Entrées enregistrées d'une collection
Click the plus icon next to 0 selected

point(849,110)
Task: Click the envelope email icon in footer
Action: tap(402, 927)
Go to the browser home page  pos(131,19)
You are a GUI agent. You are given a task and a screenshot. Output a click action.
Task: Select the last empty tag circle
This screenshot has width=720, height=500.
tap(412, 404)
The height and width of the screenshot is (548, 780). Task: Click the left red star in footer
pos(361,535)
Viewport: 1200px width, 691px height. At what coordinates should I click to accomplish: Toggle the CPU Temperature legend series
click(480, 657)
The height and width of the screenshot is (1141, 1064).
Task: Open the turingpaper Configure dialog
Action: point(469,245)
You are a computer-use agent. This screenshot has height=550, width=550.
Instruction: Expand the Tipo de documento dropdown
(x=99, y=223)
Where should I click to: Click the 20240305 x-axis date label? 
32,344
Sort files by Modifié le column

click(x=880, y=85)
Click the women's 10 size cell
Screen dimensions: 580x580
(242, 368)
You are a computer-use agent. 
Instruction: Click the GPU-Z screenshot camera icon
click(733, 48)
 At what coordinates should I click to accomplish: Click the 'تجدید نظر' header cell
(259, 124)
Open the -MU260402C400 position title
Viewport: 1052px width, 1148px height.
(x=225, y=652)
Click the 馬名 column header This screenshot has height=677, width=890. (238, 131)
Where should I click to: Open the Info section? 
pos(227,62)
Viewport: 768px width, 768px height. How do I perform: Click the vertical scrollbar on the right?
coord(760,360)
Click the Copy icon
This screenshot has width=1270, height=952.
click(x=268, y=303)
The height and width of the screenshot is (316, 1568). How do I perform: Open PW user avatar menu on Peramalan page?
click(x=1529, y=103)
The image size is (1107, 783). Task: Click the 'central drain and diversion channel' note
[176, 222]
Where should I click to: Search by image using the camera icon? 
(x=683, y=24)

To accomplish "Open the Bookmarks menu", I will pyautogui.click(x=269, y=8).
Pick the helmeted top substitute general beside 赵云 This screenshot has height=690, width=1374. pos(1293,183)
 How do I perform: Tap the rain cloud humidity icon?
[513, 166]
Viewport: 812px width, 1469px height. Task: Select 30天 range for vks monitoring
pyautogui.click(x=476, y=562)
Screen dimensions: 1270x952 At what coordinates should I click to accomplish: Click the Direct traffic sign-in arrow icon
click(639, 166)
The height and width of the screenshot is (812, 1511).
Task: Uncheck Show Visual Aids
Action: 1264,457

_CONSIGNE_
Mettez tout le listing ci-dessus sous forme de tableau Markdown à deux colonnes, « N° » et « Ligne ». Numérotez chaque ligne et omettez les lignes vides.

_CORRIGÉ_
| N° | Ligne |
|---|---|
| 1 | Click the plus icon next to 0 selected |
| 2 | point(849,110) |
| 3 | Task: Click the envelope email icon in footer |
| 4 | Action: tap(402, 927) |
| 5 | Go to the browser home page  pos(131,19) |
| 6 | You are a GUI agent. You are given a task and a screenshot. Output a click action. |
| 7 | Task: Select the last empty tag circle |
| 8 | This screenshot has width=720, height=500. |
| 9 | tap(412, 404) |
| 10 | The height and width of the screenshot is (548, 780). Task: Click the left red star in footer |
| 11 | pos(361,535) |
| 12 | Viewport: 1200px width, 691px height. At what coordinates should I click to accomplish: Toggle the CPU Temperature legend series |
| 13 | click(480, 657) |
| 14 | The height and width of the screenshot is (1141, 1064). |
| 15 | Task: Open the turingpaper Configure dialog |
| 16 | Action: point(469,245) |
| 17 | You are a computer-use agent. This screenshot has height=550, width=550. |
| 18 | Instruction: Expand the Tipo de documento dropdown |
| 19 | (x=99, y=223) |
| 20 | Where should I click to: Click the 20240305 x-axis date label?  |
| 21 | 32,344 |
| 22 | Sort files by Modifié le column |
| 23 | click(x=880, y=85) |
| 24 | Click the women's 10 size cell |
| 25 | Screen dimensions: 580x580 |
| 26 | (242, 368) |
| 27 | You are a computer-use agent.  |
| 28 | Instruction: Click the GPU-Z screenshot camera icon |
| 29 | click(733, 48) |
| 30 |  At what coordinates should I click to accomplish: Click the 'تجدید نظر' header cell |
| 31 | (259, 124) |
| 32 | Open the -MU260402C400 position title |
| 33 | Viewport: 1052px width, 1148px height. |
| 34 | (x=225, y=652) |
| 35 | Click the 馬名 column header This screenshot has height=677, width=890. (238, 131) |
| 36 | Where should I click to: Open the Info section?  |
| 37 | pos(227,62) |
| 38 | Viewport: 768px width, 768px height. How do I perform: Click the vertical scrollbar on the right? |
| 39 | coord(760,360) |
| 40 | Click the Copy icon |
| 41 | This screenshot has width=1270, height=952. |
| 42 | click(x=268, y=303) |
| 43 | The height and width of the screenshot is (316, 1568). How do I perform: Open PW user avatar menu on Peramalan page? |
| 44 | click(x=1529, y=103) |
| 45 | The image size is (1107, 783). Task: Click the 'central drain and diversion channel' note |
| 46 | [176, 222] |
| 47 | Where should I click to: Search by image using the camera icon?  |
| 48 | (x=683, y=24) |
| 49 | To accomplish "Open the Bookmarks menu", I will pyautogui.click(x=269, y=8). |
| 50 | Pick the helmeted top substitute general beside 赵云 This screenshot has height=690, width=1374. pos(1293,183) |
| 51 |  How do I perform: Tap the rain cloud humidity icon? |
| 52 | [513, 166] |
| 53 | Viewport: 812px width, 1469px height. Task: Select 30天 range for vks monitoring |
| 54 | pyautogui.click(x=476, y=562) |
| 55 | Screen dimensions: 1270x952 At what coordinates should I click to accomplish: Click the Direct traffic sign-in arrow icon |
| 56 | click(639, 166) |
| 57 | The height and width of the screenshot is (812, 1511). |
| 58 | Task: Uncheck Show Visual Aids |
| 59 | Action: 1264,457 |